I have set a mapping, I report here the snippet related to the field of interest:
"updated_at": { "type": "date", "format": "dateOptionalTime" }
My script grabs each document from the MongoDB using pymongo and tries indexing it into Elasticsearch as
from elasticsearch import Elasticsearch
from pymongo import MongoClient
mongo_client = MongoClient('localhost', 27017)
es_client = Elasticsearch(hosts=[{"host": "localhost", "port": 9200}])
db = mongo_client['my_db']
collection = db['my_collection']
for doc in collection.find():
es_client.index(
index='index_name',
doc_type='my_type',
id=str(doc['_id']),
body=json.dumps(doc, default=json_util.default)
)
The problem I have in running it is:
elasticsearch.exceptions.RequestError: TransportError(400, u'MapperParsingException[failed to parse [updated_at]]; nested: ElasticsearchIllegalArgumentException[unknown property [$date]]; ')
I believe the source of the problem is in the fact that pymongo serializes the field updated_at as a datetime.datetime object, as I can see if I print the doc in the for loop:
u'updated_at': datetime.datetime(2014, 8, 31, 17, 18, 13, 17000)
This conflicts with Elasticsearch looking for an object of type date as specified in the mapping.

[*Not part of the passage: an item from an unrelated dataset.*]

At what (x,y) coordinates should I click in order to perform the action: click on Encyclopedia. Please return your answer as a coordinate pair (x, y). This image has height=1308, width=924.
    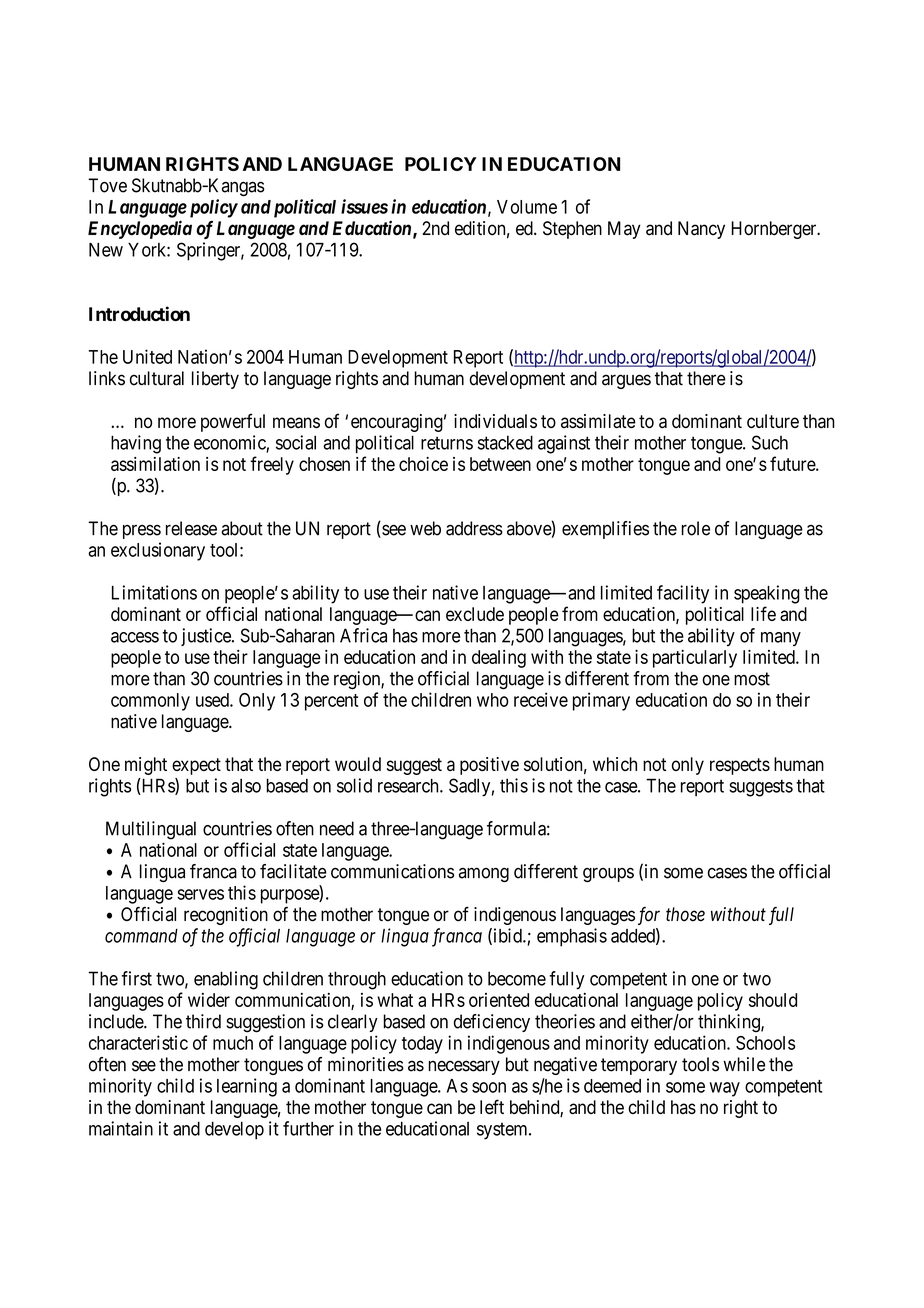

Any ideas how to solve this?
I guess your problem is that you're using
body=json.dumps(doc, default=json_util.default)
but you should be using
body=doc
Doing that works for me, since it seems elasticsearch is caring for the aliasing of the dictionarly into a JSON document (of course, assuming doc is a dictionary, which I guess it is).
At least in the version of elasticsearch I'm using (2.x), datetime.datetime is correctly aliased, with no need of a mapping. For example, this works for me:
doc = {"updated_on": datetime.now(timezone.utc)}
res = es.index(index=es_index, doc_type='my_type',
id=1, body=doc)
And is recognized by Kibana as a date.